• [ARTICLE]:
▼
# I'm in love with...



## Guest (May 6, 2009)

Chinchillas!

I held a couple at college the other week, and OMG they're so cute and furry 

Does anyone on here own any? I'd love to see pictures! 

View attachment untitledchi.bmp


----------



## LadyRedLainey (Apr 7, 2009)

I love them to, but i doubt i would ever be able to own one  with having the kids, and a cat! lol. I just love seeing them stretch! it is amazing how big they actually are, when you see them all curled up.

x


----------



## Marcia (Mar 10, 2009)

They are fantastic creatures  I only have 5 at the moment. Although i have decided to breed again, just 1 litter though. I miss seeing kits


----------



## Midnight (Jan 17, 2009)

I've got 8 adults  if you want to see them i'll put some piccys up :thumbup1:


----------



## Tigerneko (Jan 2, 2009)

Chinchillas are amazing! We've got two at college and I love the feel of them, they feel really soft like Rex Rabbits 

I'd love a chin but I don't have the space for one  I was always under the impression that they were vicious too, but I think it's just cos they always seem to be hiding quite a lot - our ones at college are hard to catch but once you've got hold of them, they're alright


----------



## foxxy cleopatra (Nov 18, 2008)

ive never really got chinchillas...they seem really dull and just look like they are planning something evil....but then i read they are really active? my friend used to have one, and it ate its ledge away and fell to its death


----------



## Guest (May 7, 2009)

Marcia said:


> They are fantastic creatures  I only have 5 at the moment. Although i have decided to breed again, just 1 litter though. I miss seeing kits


Awww they're beautiful, love the last photo!



Portia Elizabeth said:


> Chinchillas are amazing! We've got two at college and I love the feel of them, they feel really soft like Rex Rabbits
> 
> I'd love a chin but I don't have the space for one  I was always under the impression that they were vicious too, but I think it's just cos they always seem to be hiding quite a lot - our ones at college are hard to catch but once you've got hold of them, they're alright


Yeah they do feel like Rex's! We've got 4 at college (unless there's more in other rooms I've not been in!) and they're all really tame - sooo cute :001_tt1:



foxxy cleopatra said:


> ive never really got chinchillas...they seem really dull and just look like they are planning something evil....but then i read they are really active? my friend used to have one, and it ate its ledge away and fell to its death


OMG that's awful  poor little thing.

They are lovely little things


----------
▲
• [REQUIRED TASKS]:
[A] Reproduce word for word the passage of the chinchilla thread starting at "I held a couple" and ending at "all curled up.".
[B] In the chinchilla thread, how many chinchillas does Marcia say she has at the moment?

• [PROVIDED DATA]:
▼
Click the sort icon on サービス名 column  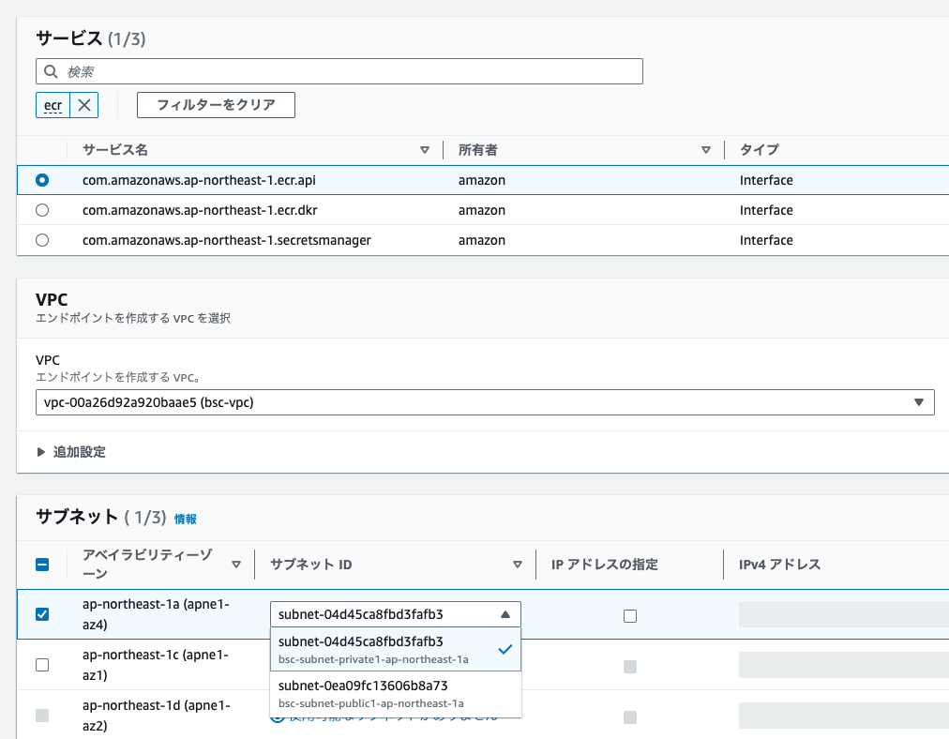pyautogui.click(x=425, y=150)
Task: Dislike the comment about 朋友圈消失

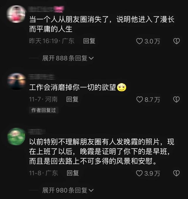Action: [x=176, y=41]
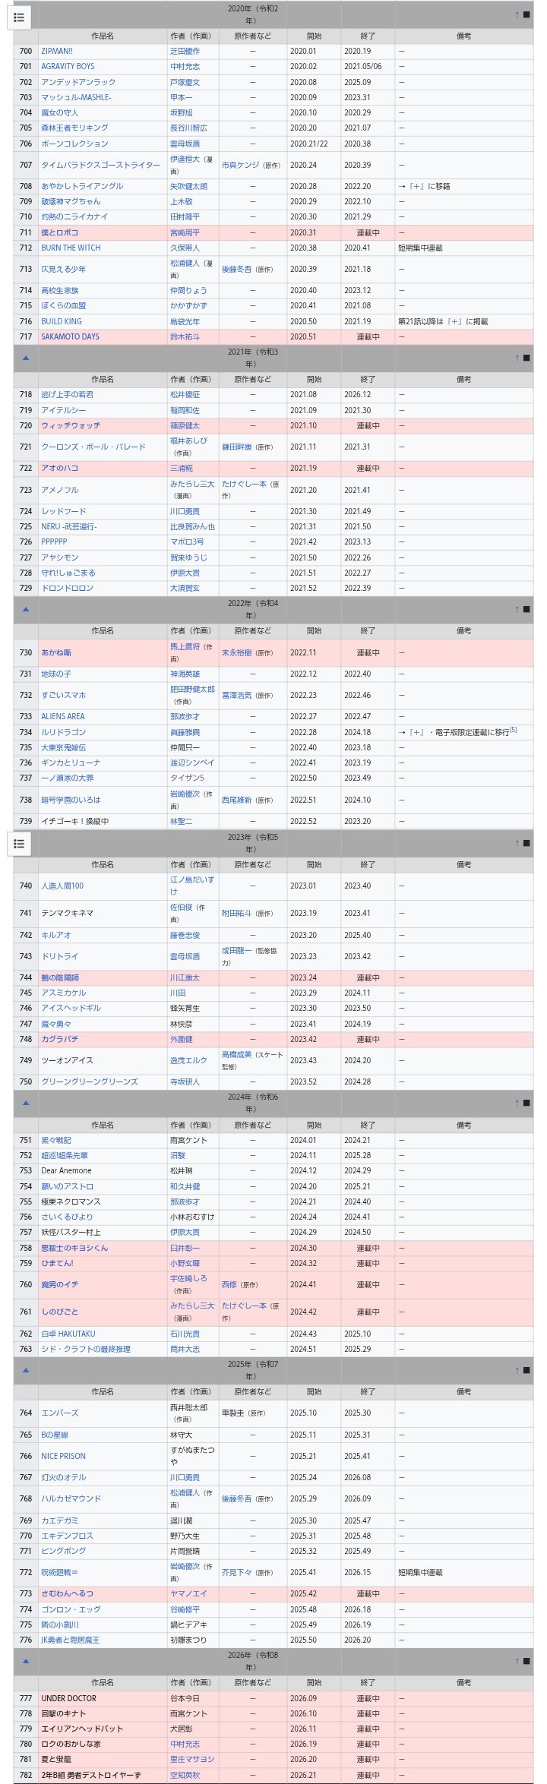Open the アオのハコ series link
This screenshot has height=1784, width=547.
tap(59, 468)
▲
• [RESPONSE LIST]:
[A]
I held a couple at college the other week, and OMG they're so cute and furry 

Does anyone on here own any? I'd love to see pictures! 

View attachment untitledchi.bmp


----------



## LadyRedLainey (Apr 7, 2009)

I love them to, but i doubt i would ever be able to own one  with having the kids, and a cat! lol. I just love seeing them stretch! it is amazing how big they actually are, when you see them all curled up.

[B] Five.